The HIV-1 capsid plays crucial roles in HIV-1 replication and therefore represents an excellent drug target. We developed a time-resolved fluorescence resonance energy transfer based high-throughput screening assay (HTS-TR-FRET), to identify inhibitors of capsid dimerization, using the C-terminal domain (CTD) of HIV-1 capsid. This assay was used to screen the Library of Pharmacologically Active Compounds, composed of 1,280 in vivo active drugs, and successfully identified Ebselen (2-Phenyl-1,2-benzisoselenazol-3(2H)-one), as an inhibitor of capsid dimerization and HIV-1 replication. This was corroborated by NMR experiments that show perturbation of residues in the dimerization domain of CTD when Ebselen is more than two-fold of the CTD concentration. This small molecule has been shown to act at an early post-entry step prior reverse transcription by stabilizing the viral capsid during HIV-1 infection. Ebselen specifically inhibits diverse retroviruses but has no impact on non-related viruses such as HCV and influenza viruses. The selenium element of Ebselen seems important for the inhibitory activity. This study demonstrated the feasibility of the screening assay to identify small molecule against HIV-1 capsid (Thenin-Houssier et al, Antimicrob Agents Chemother, 2016).

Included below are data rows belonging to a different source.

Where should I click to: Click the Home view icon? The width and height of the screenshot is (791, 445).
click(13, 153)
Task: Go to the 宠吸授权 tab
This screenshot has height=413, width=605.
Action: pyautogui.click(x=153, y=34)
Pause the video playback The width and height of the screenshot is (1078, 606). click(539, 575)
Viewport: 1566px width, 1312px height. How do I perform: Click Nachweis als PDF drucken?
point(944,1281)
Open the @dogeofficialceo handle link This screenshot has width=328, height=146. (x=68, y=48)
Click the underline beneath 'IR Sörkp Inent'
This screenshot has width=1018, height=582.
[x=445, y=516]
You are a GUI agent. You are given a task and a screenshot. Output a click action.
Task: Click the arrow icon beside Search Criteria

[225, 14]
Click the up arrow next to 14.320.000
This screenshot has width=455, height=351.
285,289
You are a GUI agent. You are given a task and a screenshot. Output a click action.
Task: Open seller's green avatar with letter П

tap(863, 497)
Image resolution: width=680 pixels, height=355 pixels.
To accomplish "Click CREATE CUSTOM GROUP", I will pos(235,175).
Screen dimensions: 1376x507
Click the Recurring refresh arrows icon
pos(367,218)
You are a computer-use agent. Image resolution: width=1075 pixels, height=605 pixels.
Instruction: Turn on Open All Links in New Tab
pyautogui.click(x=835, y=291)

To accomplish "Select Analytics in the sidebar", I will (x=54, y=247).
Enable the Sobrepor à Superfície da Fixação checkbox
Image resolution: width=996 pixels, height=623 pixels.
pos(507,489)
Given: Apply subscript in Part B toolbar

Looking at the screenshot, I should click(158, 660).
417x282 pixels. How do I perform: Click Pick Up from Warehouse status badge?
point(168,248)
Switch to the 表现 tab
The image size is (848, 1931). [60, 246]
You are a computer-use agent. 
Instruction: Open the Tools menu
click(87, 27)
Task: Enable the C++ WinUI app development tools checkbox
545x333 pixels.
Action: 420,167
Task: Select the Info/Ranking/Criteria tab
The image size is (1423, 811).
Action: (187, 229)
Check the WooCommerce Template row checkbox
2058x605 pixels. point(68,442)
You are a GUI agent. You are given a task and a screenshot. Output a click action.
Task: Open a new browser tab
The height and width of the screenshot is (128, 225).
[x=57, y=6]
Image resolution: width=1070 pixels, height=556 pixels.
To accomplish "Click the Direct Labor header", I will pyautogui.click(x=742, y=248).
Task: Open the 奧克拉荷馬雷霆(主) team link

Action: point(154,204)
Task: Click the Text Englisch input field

We have now screened a library of 775,000 compounds with excellent statistics, and a hit rate of less than 1%. Secondary screens and mechanistic studies are currently ongoing.

3. Potent suppression HIV-1 replication by natural product extracts

Natural products have always been a valuable resource for the pharmaceutical industry and have been of great benefit in virtually all-clinical therapeutic areas. Kudzu is a climbing vine rich in isoflavones and saponins, and has long been used in traditional Chinese medicine for a variety of purposes. We showed that Kudzu root extract significantly inhibits HIV-1 entry into target cells, cell lines and primary human CD4+T lymphocytes, without detectable cell-associated toxicity. Kudzu inhibits the initial attachment of the viral particle to the surface of the cell, a mechanism that depends on the envelope glycoprotein but is independent from HIV-1 cell receptor CD4 and co-receptors CXCR4/CCR5. This activity seems selective since Kudzu does not interfere with infection by HCV, H1N1, Zika virus Brazil strain, or ADV5 virus.  Importantly, Kudzu acts synergistically or additively depending on the dose with the current cocktails of ARVs, highlighting its value as a supplement to current antiretroviral therapy (Mediouni et al, Retrovirology, 2018). Despite some efforts, we have not been able to identify the chemical entity of Kudzu extract responsible for its antiviral activity, suggesting either that it is a yet-to-be-identified trace component, or that the combinatorial activity of multiple compounds mediates Kudzu’s ability to suppress HIV-1. We will address this question in future studies.